--- Exercise material Enclosed Below ---

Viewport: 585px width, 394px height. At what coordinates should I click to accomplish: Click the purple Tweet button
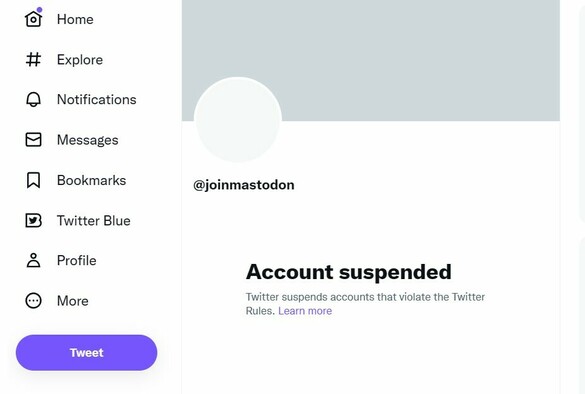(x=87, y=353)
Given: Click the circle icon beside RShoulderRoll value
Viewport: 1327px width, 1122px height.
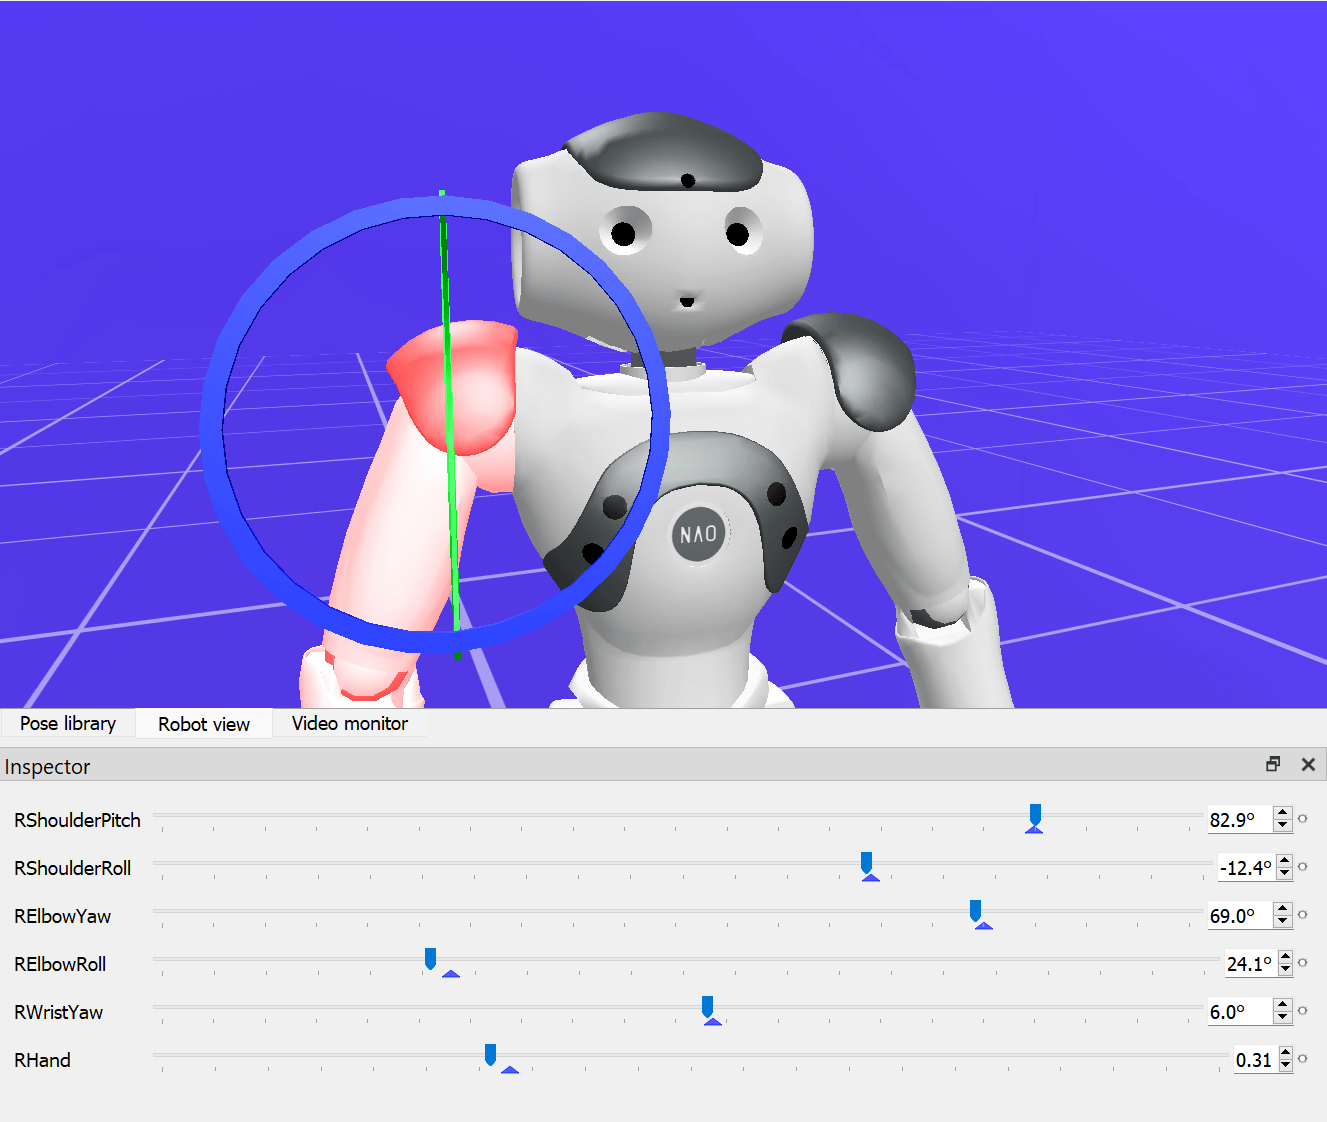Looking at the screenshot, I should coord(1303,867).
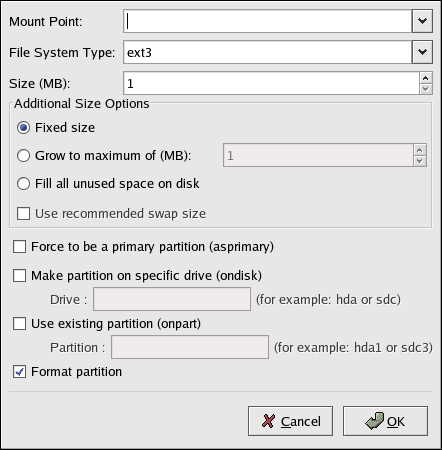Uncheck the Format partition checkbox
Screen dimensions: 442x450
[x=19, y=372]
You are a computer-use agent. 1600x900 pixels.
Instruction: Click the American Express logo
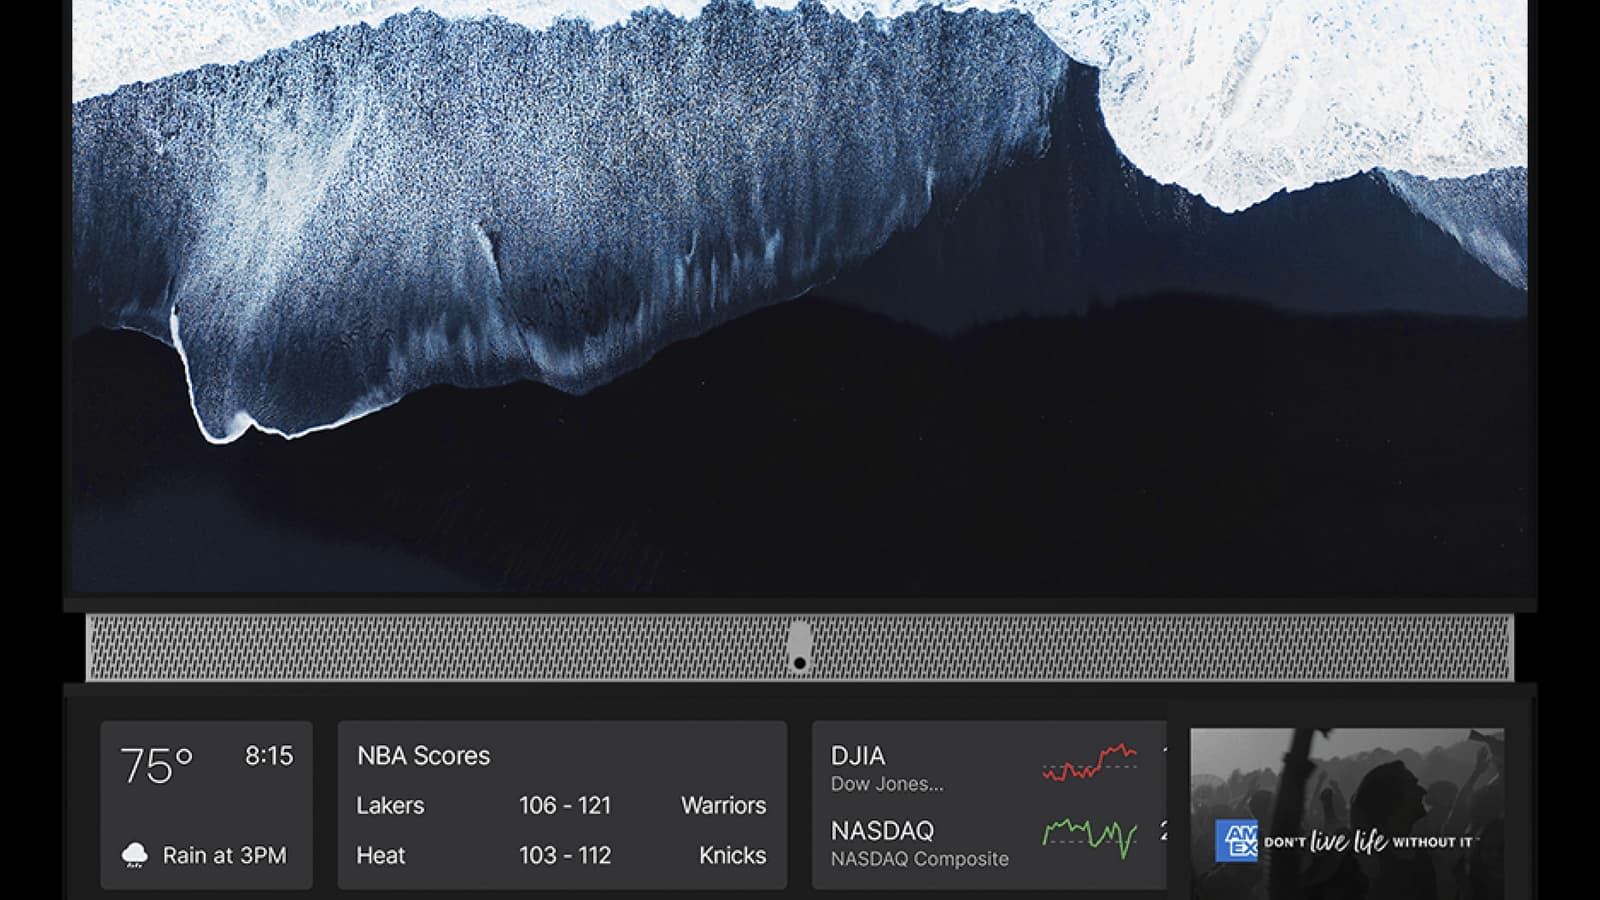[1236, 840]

--- End of Enclosed Exercise material ---

> Task details: Each line from the one that holds "Viewport: 1327px width, 1122px height." through the end of the entries must be returned exactly, while any pictures stay out.

> Solution:
Viewport: 1327px width, 1122px height.
Looking at the screenshot, I should coord(1303,867).
Uncheck the Format partition checkbox
Screen dimensions: 442x450
[x=19, y=372]
You are a computer-use agent. 1600x900 pixels.
Instruction: Click the American Express logo
[1236, 840]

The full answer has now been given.